• **RECORDS SHOWN**:
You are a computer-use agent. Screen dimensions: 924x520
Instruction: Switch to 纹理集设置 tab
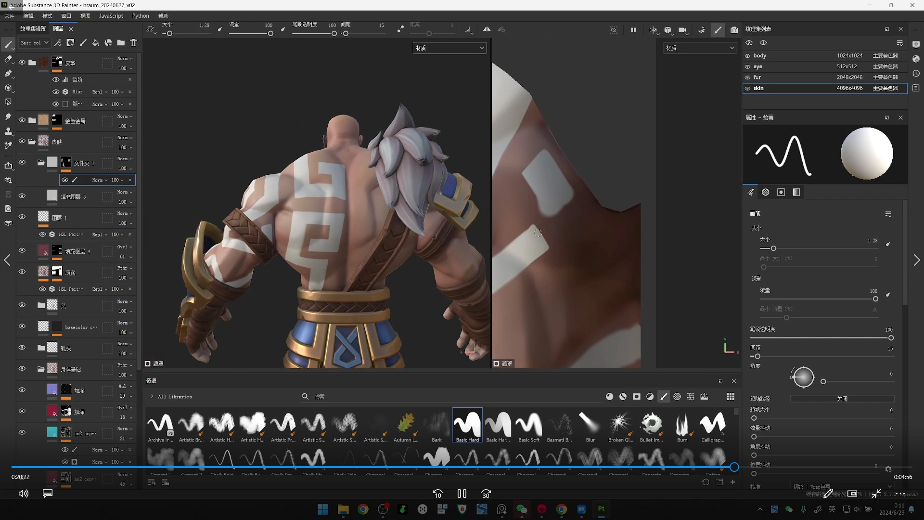(33, 29)
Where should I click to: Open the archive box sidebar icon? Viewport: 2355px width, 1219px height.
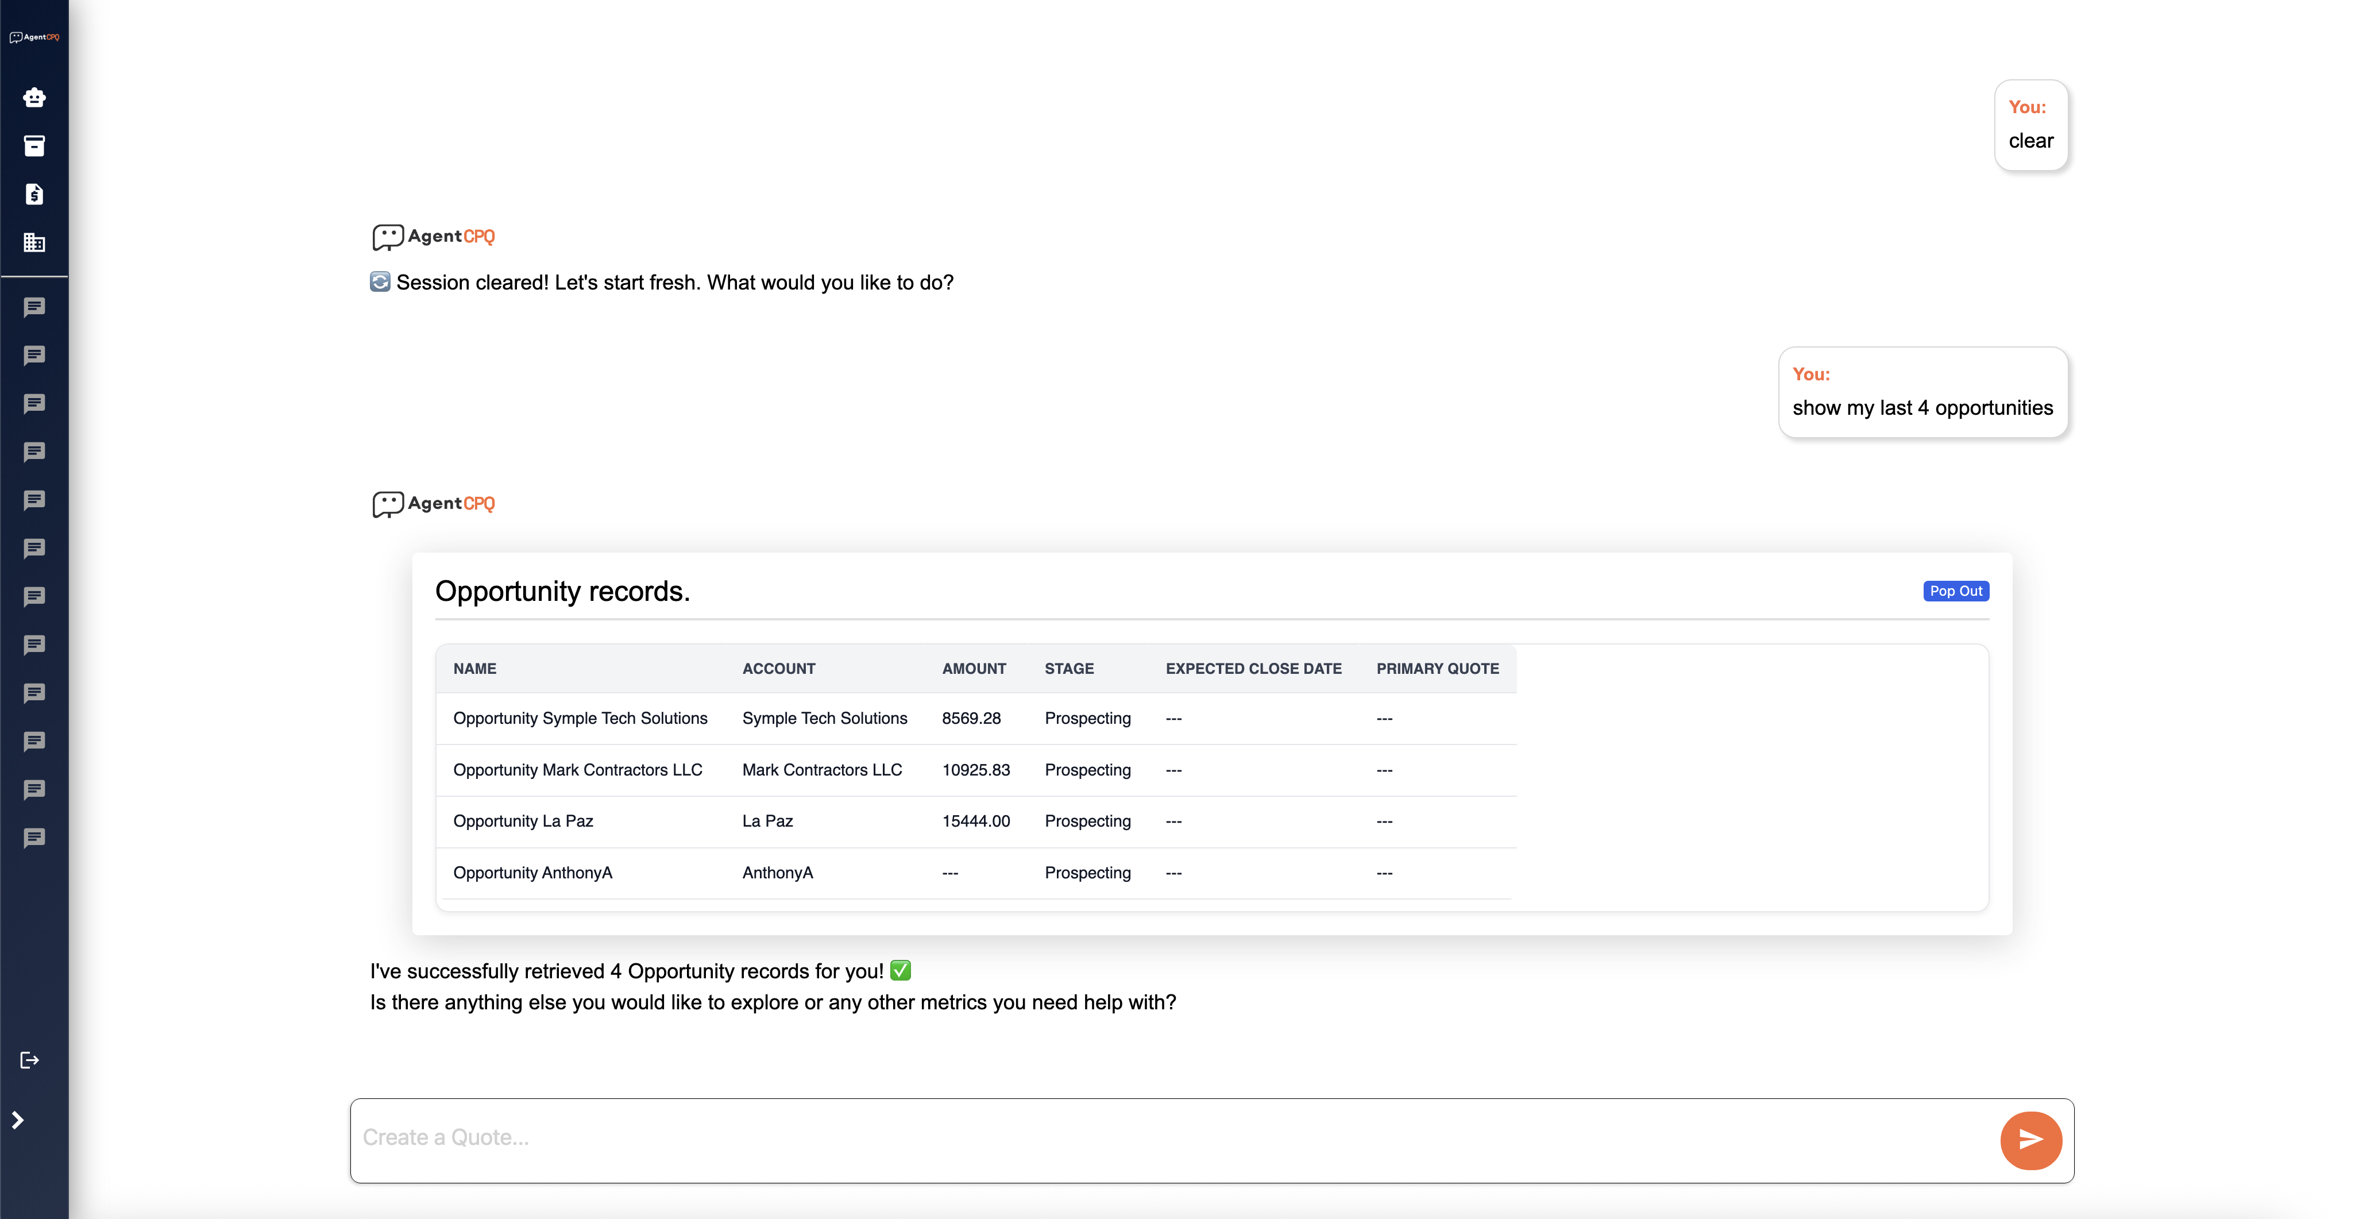(34, 145)
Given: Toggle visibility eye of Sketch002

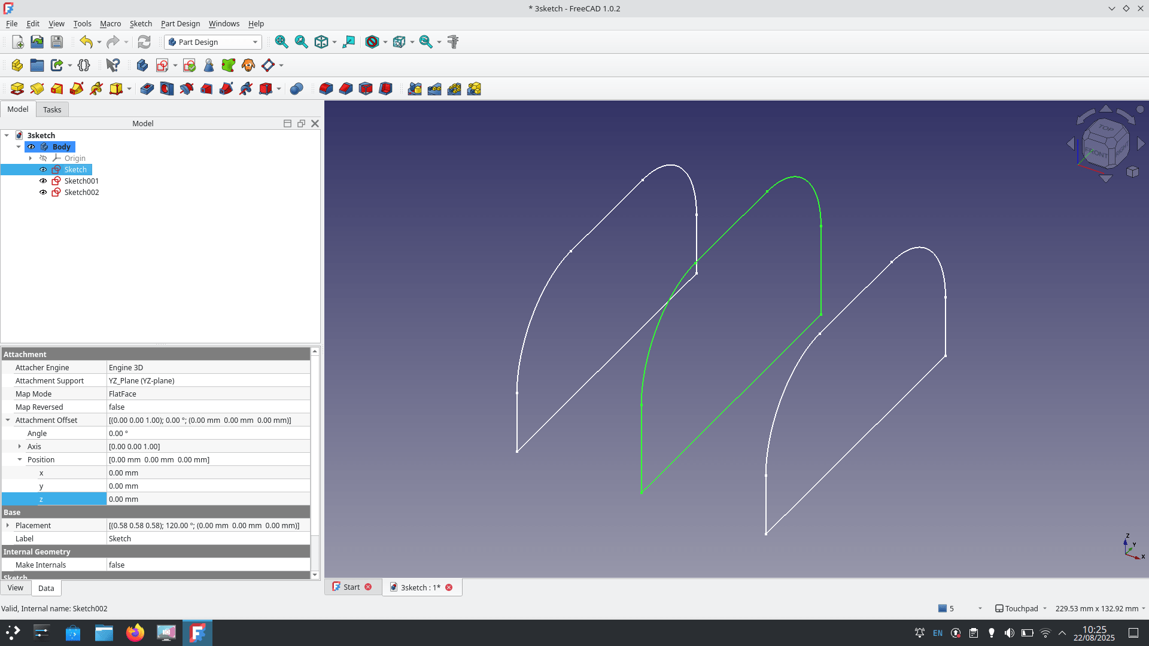Looking at the screenshot, I should coord(43,193).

• **PROBLEM DETAILS**:
Exclude all images, then retype the records above without alteration.

• **RESPONSE BELOW**:
You are a computer-use agent. Screen dimensions: 924x520
Instruction: Switch to 纹理集设置 tab
(33, 29)
Where should I click to: Open the archive box sidebar icon? Viewport: 2355px width, 1219px height.
(34, 145)
Given: Toggle visibility eye of Sketch002

Looking at the screenshot, I should coord(43,193).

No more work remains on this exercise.